Quatre mois après le début de ce qui est la plus importante opération militaire indonésienne depuis l’invasion du Timor-Oriental en 1975, les communiqués de l’armée annoncent jour après jour un nombre croissant de rebelles exécutés et parlent de nouvelles zones “libérées” du contrôle des rebelles. Le nombre des victimes de cette guerre est d’ores et déjà largement supérieur à celui des morts causées par le terrorisme islamique, lequel est pourtant le principal sujet d’intérêt des médias étrangers pour l’Indonésie. Cependant, ce bilan qui va en s’alourdissant semble loin d’apporter une solution au conflit d’Aceh, vieux déjà de 27 ans.

“Le problème à Aceh est humain.
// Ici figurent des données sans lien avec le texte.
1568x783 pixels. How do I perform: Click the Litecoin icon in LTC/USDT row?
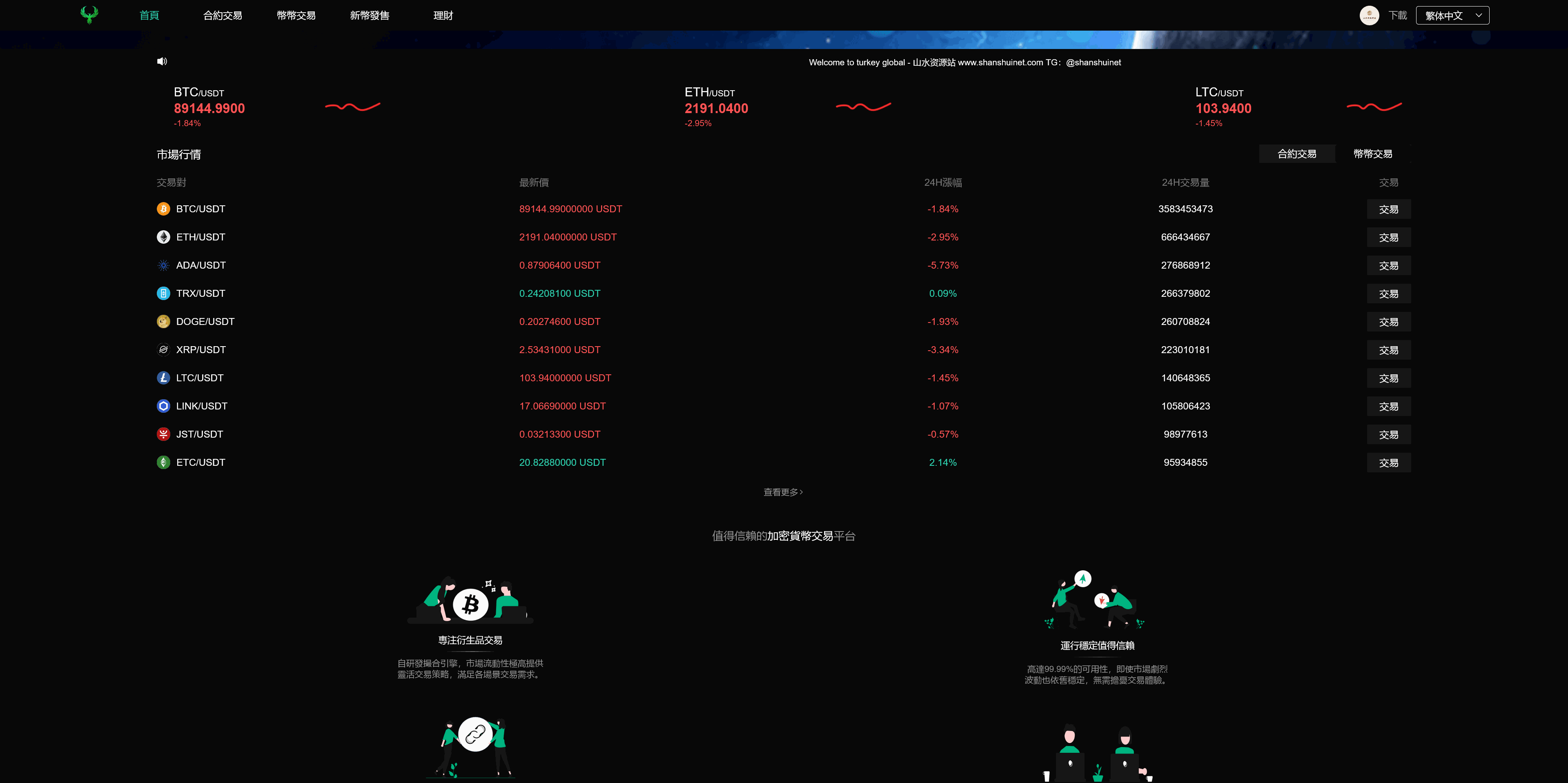pos(163,378)
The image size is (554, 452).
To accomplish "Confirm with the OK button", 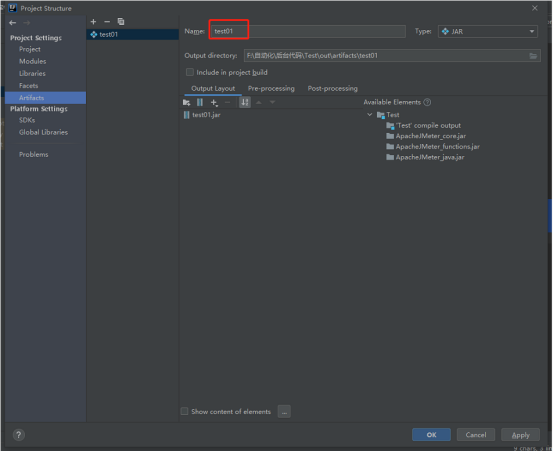I will pyautogui.click(x=431, y=435).
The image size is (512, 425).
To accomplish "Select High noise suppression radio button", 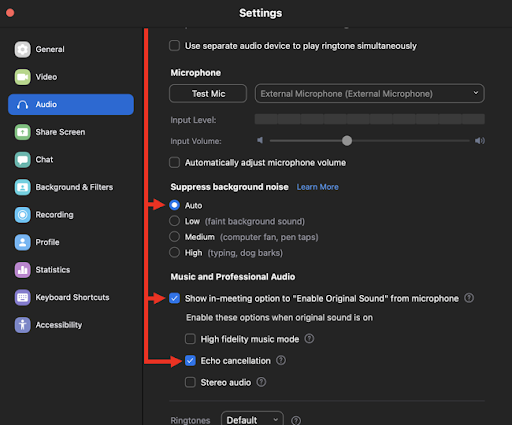I will tap(174, 252).
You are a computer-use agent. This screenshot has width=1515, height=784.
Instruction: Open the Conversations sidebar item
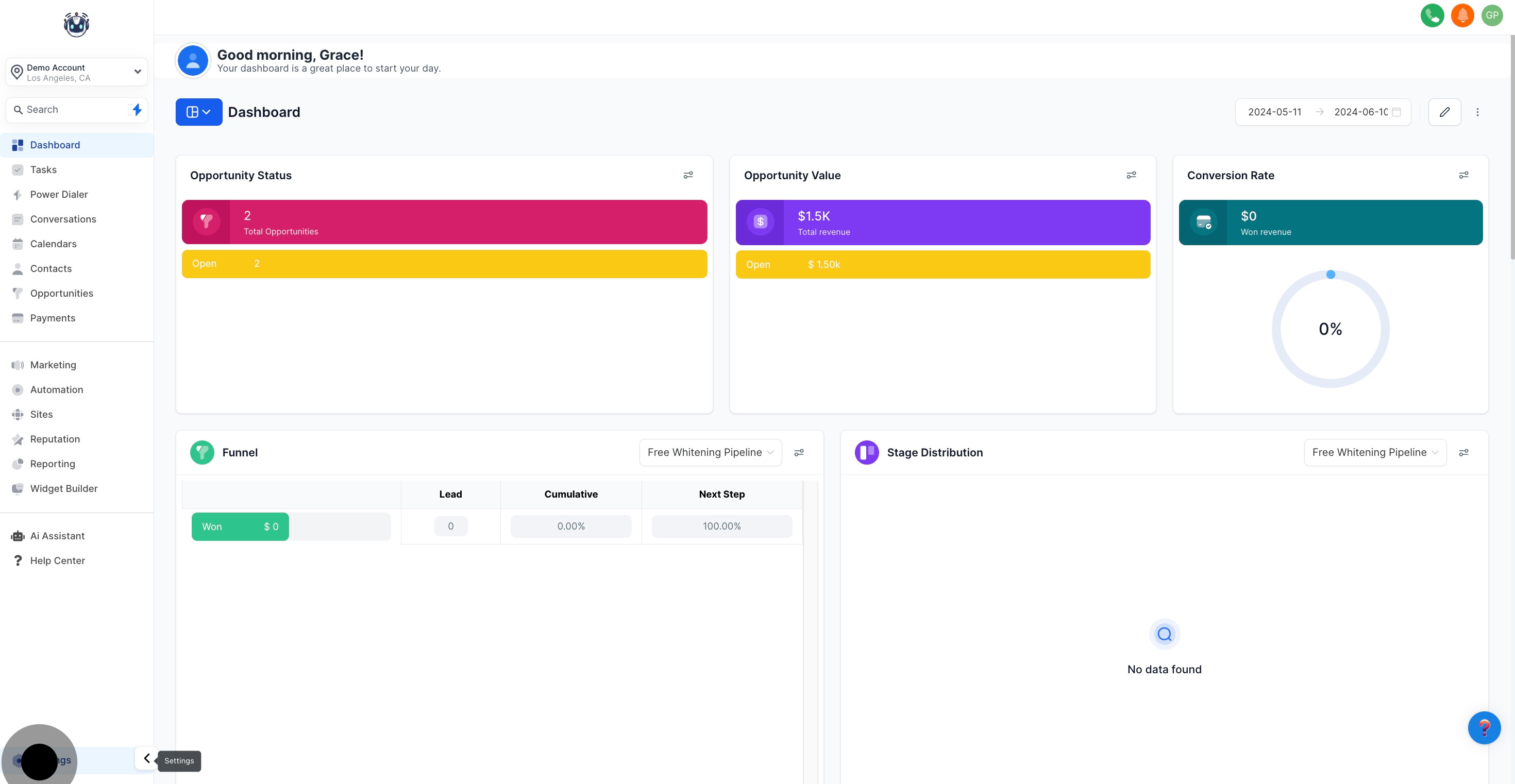(63, 219)
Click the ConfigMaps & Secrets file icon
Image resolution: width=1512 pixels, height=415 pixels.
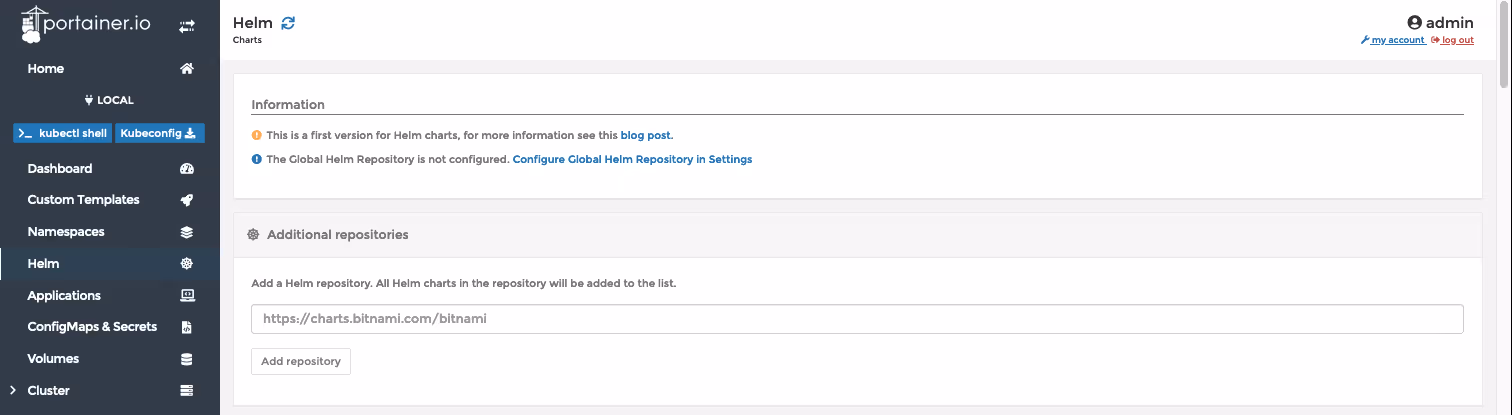[x=186, y=327]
Il ne s’agit pas d’une question de chiffres affirme Daniel Djuned, doyen de l’Institut islamique, organisme public basé à Banda Aceh. Mais au lieu de s’attirer la confiance de la population d’Aceh par de nouvelles initiatives, les militaires indonésiens continuent à faire ce qu’ils ont fait par le passé et qui a fait la preuve de son inefficacité : chasser les villageois de chez eux dans les zones où la guérilla est active, mettre en place de nouveaux “tests de loyauté” pour les fonctionnaires ou bien encore obliger les gens à acheter et à afficher le drapeau indonésien. Ce genre de méthodes “n’aidera pas à résoudre la question du séparatisme ; elle génère davantage de soutien pour ce dernier peut-on lire dans un récent rapport Crisis Group (ICG), organisation basée à Bruxelles.
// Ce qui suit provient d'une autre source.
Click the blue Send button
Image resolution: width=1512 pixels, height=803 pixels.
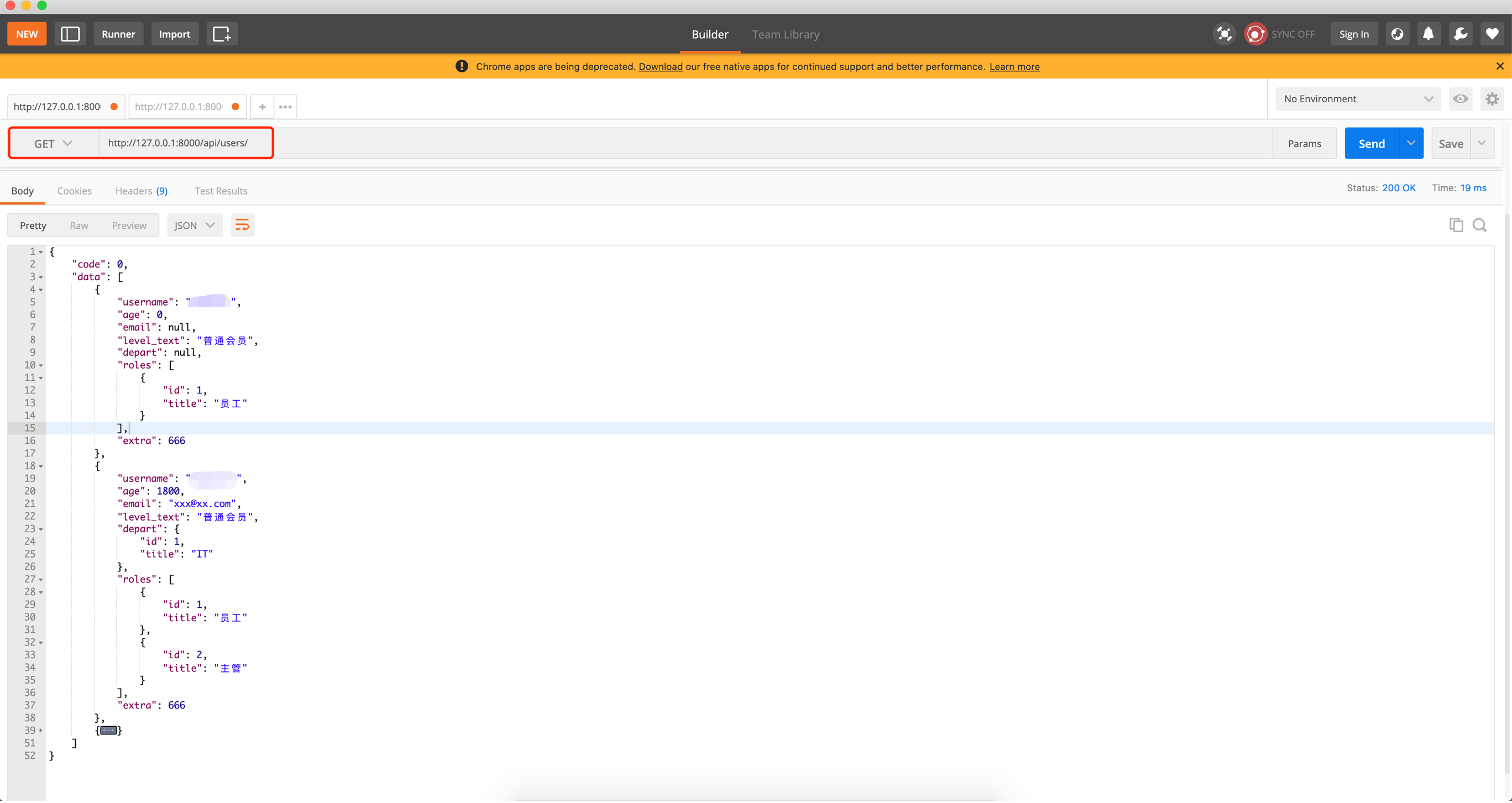[x=1371, y=144]
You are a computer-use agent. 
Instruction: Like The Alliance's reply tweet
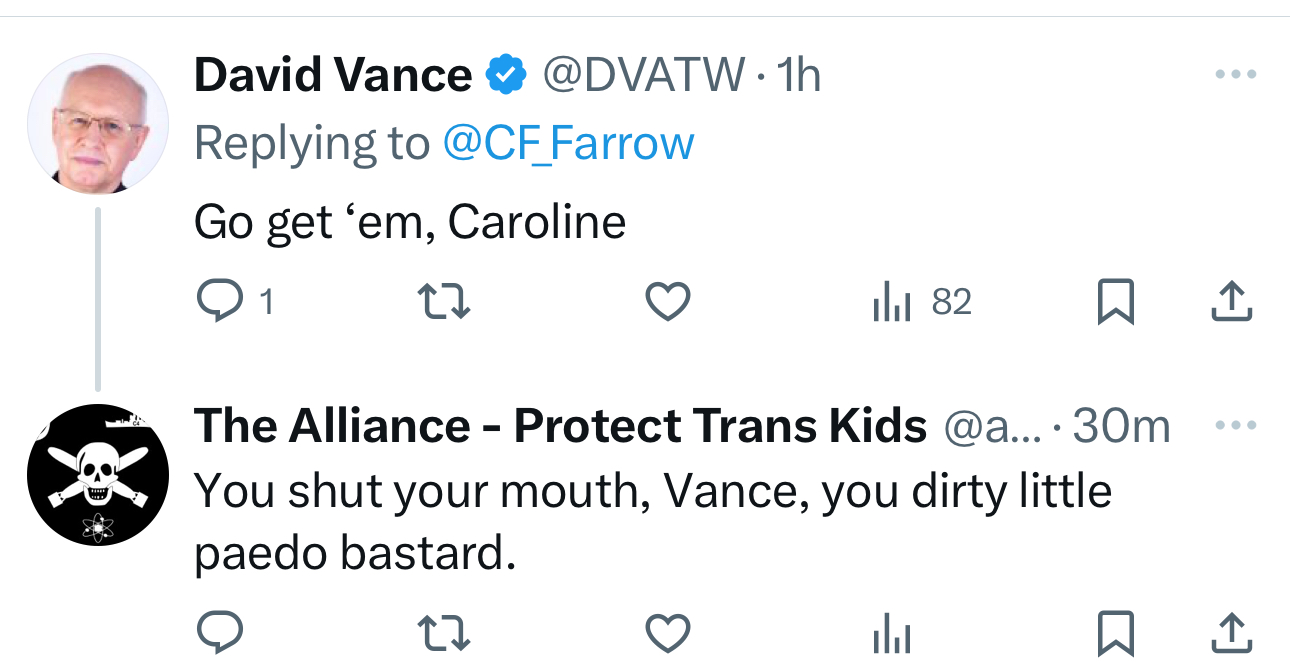(x=667, y=632)
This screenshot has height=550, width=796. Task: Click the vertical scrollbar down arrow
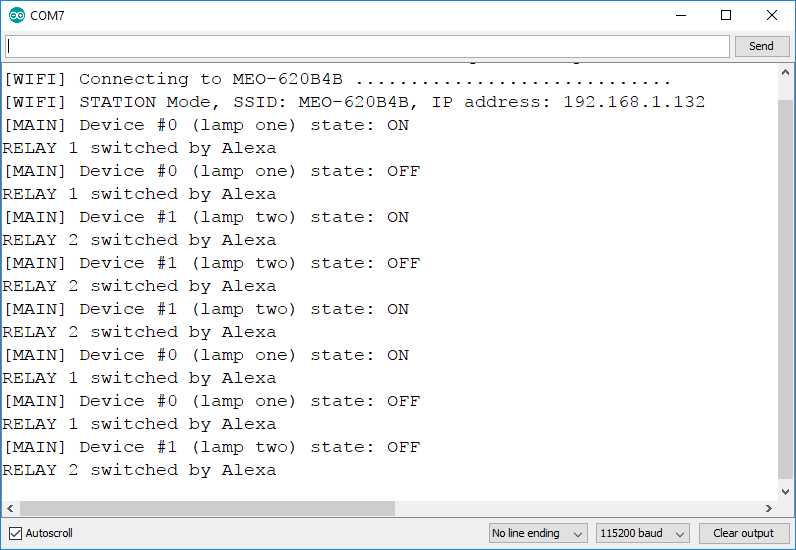point(784,491)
Déjà à l’époque de la colonisation hollandaise, Aceh, province située à l’extrémité nord de Sumatra, était connue pour l’intensité du sentiment particulariste de sa population. En dépit de plusieurs longues guerres, les Hollandais n’ont jamais réussi à soumettre ce territoire peuplé aujourd’hui d’environ 4,2 millions d’habitants. Le mouvement séparatiste actuel est né en 1976 lorsque Hasan di Tiro, un ancien courtier en pétrole installé dans la banlieue de New York, est revenu vivre sur les terres qui l’avaient vu naître et y a organisé un petit mouvement de guérilla armée. L’organisation, que l’on connaît aujourd’hui sous le nom de Mouvement pour Aceh Libre (GAM selon ses initiales en indonésien), a trouvé un soutien auprès de tous ceux qui nourrissent un fort ressentiment à l’encontre du gouvernement central. Si le territoire possède d’abondantes ressources naturelles, dont un gigantesque gisement de gaz exploité par Exxon Mobil, le niveau de vie à Aceh est nettement inférieur à celui de bien d’autres provinces d’Indonésie. La population se plaint de ce que les richesses naturelles sont contrôlées par les autorités à Djakarta et ne profitent qu’à ces dernières, que ce soit légalement – sous la forme d’impôts et de taxes – ou illégalement – comme par exemple l’exploitation hors de tout cadre juridique de ces ressources, forestières notamment.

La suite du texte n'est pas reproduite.